Studio album by Seth Sentry
- Released: September 14, 2012
- Genre: Hip hop
- Length: 43:41
- Label: High Score Records

Seth Sentry chronology
| The Waiter Minute EP (2008) | This Was Tomorrow (2012) | Strange New Past (2015) |

Singles from This Was Tomorrow
- "My Scene" Released: 24 January 2012; "Float Away" Released: 4 July 2012; "Dear Science" Released: January 2013;

= This Was Tomorrow =

This Was Tomorrow is the debut studio album by Australian musician Seth Sentry. Released in September 2012, the album peaked at number 6 on the ARIA Charts.

At the ARIA Music Awards of 2013 the album was nominated for Best Urban Album.

At the AIR Awards of 2013, the album won Best Independent Hip Hop/Urban Album.

==Reception==
Andrew Hickey from Beat Magazine said "This Was Tomorrow finds Melbourne rising star Seth Sentry looking at society and his place in it. The relatable rapper takes us through a typical day, introducing the listener to many of the album's running themes on opening cut 'Campfire'. On album stand-out 'My Scene' he tells outlandish yet believable tales about trying to fit into social groups." Hickey concluded saying "This Was Tomorrow is a triumph and easily one of Australia's finest hip hop releases in 2012."
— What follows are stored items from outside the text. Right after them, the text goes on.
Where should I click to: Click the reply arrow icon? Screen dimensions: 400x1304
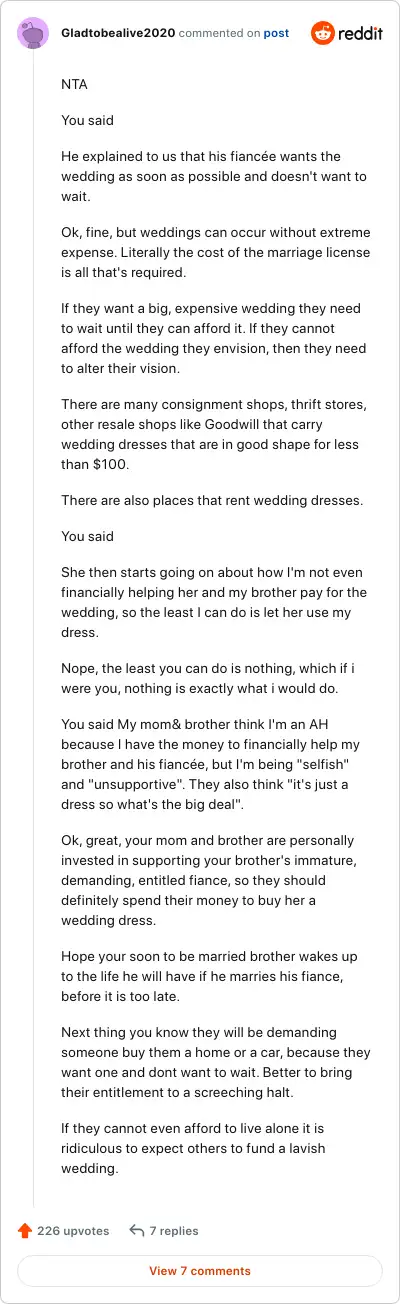tap(137, 1231)
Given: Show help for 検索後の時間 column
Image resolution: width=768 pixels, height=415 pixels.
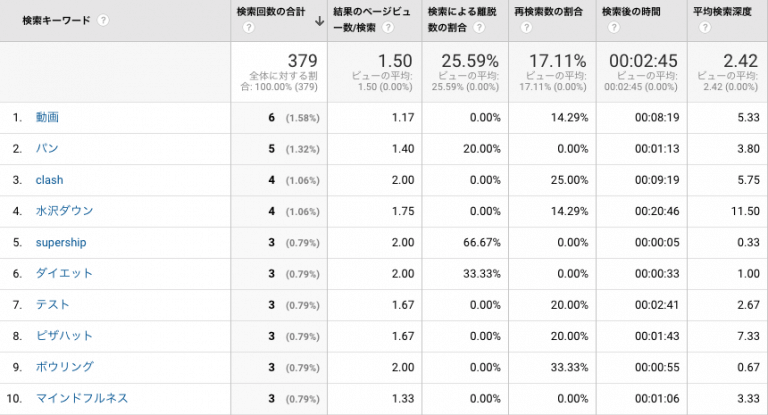Looking at the screenshot, I should (614, 27).

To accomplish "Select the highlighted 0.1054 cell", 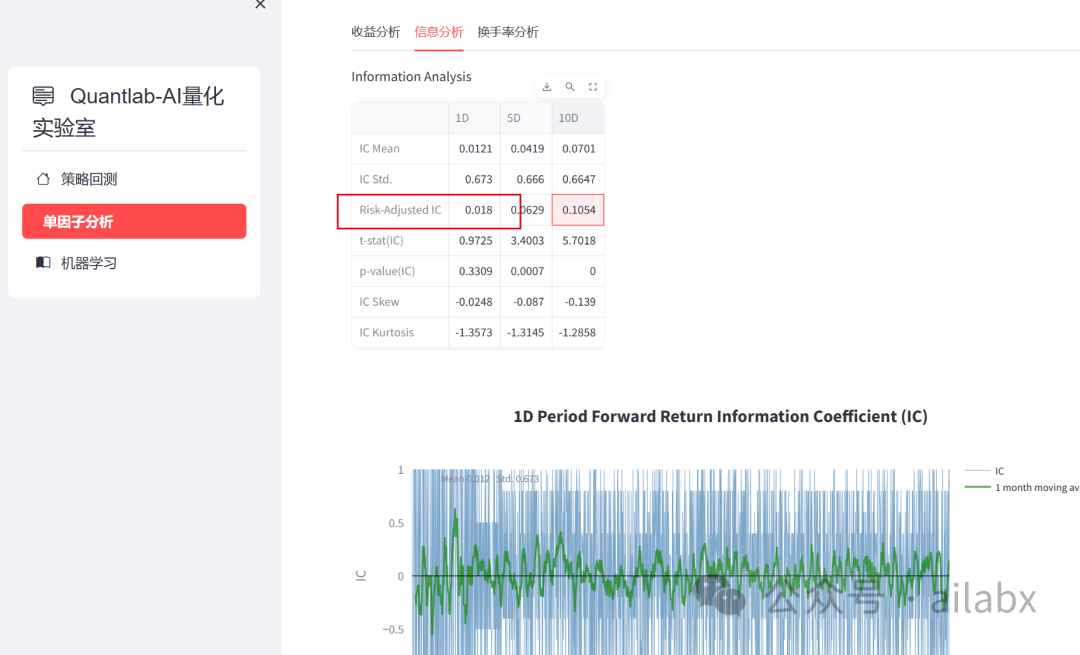I will pyautogui.click(x=578, y=210).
Chris Yates from The Music said "This Was Tomorrow is a landmark Australian hip hop record."

==Track listing==

| No. | Title | Length |
|---|---|---|
| 1. | "Campfire" | 4:05 |
| 2. | "My Scene" | 4:12 |
| 3. | "Ink Blot Test" | 2:56 |
| 4. | "Dear Science" | 4:10 |
| 5. | "Langolier's Banquet" | 4:11 |
| 6. | "Ten Paces" | 3:15 |
| 7. | "Float Away" | 3:14 |
| 8. | "Room for Rent" | 3:19 |
| 9. | "Thanks for Your Hospitality" | 4:24 |
| 10. | "Where Was You (When the Dead Come Walkin')?" | 5:06 |
| 11. | "Vacation" | 4:41 |
| Total length: |  | 43:41 |

==Charts==

| Chart (2012) | Peak position |
|---|---|
| Australian Albums (ARIA) | 6 |

==Certifications==

| Region | Certification | Certified units/sales |
| Australia (ARIA) | Gold | 35,000^{^} |
^{^} Shipments figures based on certification alone.